Andy's Math/CS page

Wednesday, May 16, 2007

Dogs in the Mineshaft

A couple posts ago I described some shenanigans with cats in a binary tree.
But that was just the front yard. The back yard is worse: it contains the opening of an old mineshaft that descends infinitely far into the earth's depths.

Well, there's some funky smell down there that dogs just have to investigate. So, every day, some finite number of dogs may enter or go further down the (unbranching) shaft. They never go back upwards. Here's the scene:



As before, you've got angry owners on your hands. You refuse to close off the shaft (it's too nifty) but again you're willing to try and ensure that any individual dog descends only finitely far into the shaft. Your tool this time: it turns out that after enjoying a good steak, a dog will curl up and fall asleep indefinitely.

The difficulty is that, before eating any steak you give it, the dog may carry it arbitrarily far further down the tunnel. If it passes sleeping dogs, they may be awakened by the steak aroma, and resume their descent.

Money, time, and steaks are no object, and you can outrun the dogs, who won't smell the steaks if they're sealed in your coat pocket. Can you keep your promise to the owners?

To get you started, consider a simple but unsuccessful strategy of giving a steak to every dog every day. The problem is that some dog D may have a sequence of 'accomplice' dogs: every time D falls asleep, a new accomplice will run into the tunnel and hang out above D in the shaft. When you give the accomplice a steak, it'll scamper past D, who'll rouse and go further. In fact, it may happen that every dog goes infinitely far down the tunnel!

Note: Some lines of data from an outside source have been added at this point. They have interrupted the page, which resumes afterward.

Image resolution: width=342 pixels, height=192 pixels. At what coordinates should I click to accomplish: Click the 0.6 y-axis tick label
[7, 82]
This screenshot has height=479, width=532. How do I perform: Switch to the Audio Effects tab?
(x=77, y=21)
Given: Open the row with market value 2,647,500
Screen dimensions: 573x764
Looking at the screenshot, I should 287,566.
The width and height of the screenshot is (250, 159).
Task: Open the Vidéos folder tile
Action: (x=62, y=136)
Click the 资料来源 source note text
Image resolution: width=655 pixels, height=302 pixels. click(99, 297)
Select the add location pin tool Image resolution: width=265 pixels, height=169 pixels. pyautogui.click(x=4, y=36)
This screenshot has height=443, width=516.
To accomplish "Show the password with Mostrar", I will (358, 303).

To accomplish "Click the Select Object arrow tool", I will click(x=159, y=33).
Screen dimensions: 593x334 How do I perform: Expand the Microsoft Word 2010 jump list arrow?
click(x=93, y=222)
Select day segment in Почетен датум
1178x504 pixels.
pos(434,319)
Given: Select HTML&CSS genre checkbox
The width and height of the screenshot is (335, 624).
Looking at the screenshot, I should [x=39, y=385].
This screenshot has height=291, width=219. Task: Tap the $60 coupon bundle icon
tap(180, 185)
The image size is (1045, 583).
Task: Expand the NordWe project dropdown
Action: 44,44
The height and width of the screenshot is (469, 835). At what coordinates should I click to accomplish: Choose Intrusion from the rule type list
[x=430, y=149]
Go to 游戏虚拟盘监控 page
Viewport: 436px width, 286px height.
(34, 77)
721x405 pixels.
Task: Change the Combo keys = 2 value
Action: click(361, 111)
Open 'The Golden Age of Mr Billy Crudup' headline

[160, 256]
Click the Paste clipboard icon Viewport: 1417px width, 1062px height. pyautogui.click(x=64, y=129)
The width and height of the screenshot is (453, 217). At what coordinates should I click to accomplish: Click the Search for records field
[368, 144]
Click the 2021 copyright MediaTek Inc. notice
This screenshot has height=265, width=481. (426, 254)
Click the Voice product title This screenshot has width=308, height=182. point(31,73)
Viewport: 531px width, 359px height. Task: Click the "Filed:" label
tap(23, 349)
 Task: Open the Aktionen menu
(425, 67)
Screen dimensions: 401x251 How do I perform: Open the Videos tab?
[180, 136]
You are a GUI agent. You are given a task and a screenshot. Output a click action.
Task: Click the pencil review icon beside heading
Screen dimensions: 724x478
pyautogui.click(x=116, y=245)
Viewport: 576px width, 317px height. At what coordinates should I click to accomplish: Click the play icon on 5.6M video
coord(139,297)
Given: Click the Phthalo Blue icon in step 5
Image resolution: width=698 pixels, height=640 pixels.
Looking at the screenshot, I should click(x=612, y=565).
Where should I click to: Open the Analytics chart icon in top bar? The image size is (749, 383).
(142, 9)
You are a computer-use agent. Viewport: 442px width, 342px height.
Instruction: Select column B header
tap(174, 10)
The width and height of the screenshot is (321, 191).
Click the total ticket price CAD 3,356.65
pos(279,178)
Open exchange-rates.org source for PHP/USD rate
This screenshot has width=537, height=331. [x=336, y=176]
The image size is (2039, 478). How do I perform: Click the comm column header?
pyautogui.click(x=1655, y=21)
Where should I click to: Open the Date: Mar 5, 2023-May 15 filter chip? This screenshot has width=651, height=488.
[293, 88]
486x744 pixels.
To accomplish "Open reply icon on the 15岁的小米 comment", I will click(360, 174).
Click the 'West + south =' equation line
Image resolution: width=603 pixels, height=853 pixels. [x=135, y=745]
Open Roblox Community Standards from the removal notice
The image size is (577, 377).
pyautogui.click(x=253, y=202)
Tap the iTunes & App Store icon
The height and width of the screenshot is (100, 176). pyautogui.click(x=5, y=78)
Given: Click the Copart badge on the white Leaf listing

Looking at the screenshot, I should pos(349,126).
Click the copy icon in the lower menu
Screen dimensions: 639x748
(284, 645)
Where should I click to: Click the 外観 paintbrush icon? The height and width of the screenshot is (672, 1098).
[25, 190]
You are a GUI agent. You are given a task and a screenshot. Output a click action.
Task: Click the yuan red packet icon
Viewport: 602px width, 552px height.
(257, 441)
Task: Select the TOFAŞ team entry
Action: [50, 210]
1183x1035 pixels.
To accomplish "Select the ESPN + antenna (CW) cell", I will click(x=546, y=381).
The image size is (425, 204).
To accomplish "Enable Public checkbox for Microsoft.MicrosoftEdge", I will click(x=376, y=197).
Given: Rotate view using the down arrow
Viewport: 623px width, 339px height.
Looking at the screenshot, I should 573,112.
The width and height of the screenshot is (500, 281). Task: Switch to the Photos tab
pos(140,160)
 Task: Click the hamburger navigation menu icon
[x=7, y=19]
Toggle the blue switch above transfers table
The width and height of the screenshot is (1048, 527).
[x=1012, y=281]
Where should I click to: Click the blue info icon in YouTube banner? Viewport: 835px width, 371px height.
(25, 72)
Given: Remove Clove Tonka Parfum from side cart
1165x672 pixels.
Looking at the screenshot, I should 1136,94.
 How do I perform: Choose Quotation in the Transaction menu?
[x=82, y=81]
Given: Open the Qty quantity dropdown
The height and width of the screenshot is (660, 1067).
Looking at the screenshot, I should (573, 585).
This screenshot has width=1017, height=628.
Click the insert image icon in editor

Another simple idea is to give a steak every day to the dog furthest down the tunnel, if that dog is not already asleep. This avoids ever waking up sleeping dogs (assuming that the previous day's steak has had its effect; if not we can just wait longer), but it falls victim to a 'rear-guard' attack: a dog that trails constantly just above/behind the current leader.

***

This is a challenging puzzle (unless there's a glitch in the set-up, which I've checked over). But it's well worth thinking about, because the solution strategy--the 'finite injury' or 'priority' method of Friedberg and Muchnik--revolutionized computability theory. Some would say it marked the end of its comprehensibility to outside observers, but I'm optimistic that is not the case. The ingenious strategy is lovely, simple, and, fingers crossed, easier to see in a puzzle setting. I will discuss the solution in a future post, so stay tuned.

Update: Scratch that, Gareth Rees has solved the puzzle and clearly explained the solution for us, in the comments section of 'Trees and Infinity, part III'. I may still talk more in the future about its significance to computability.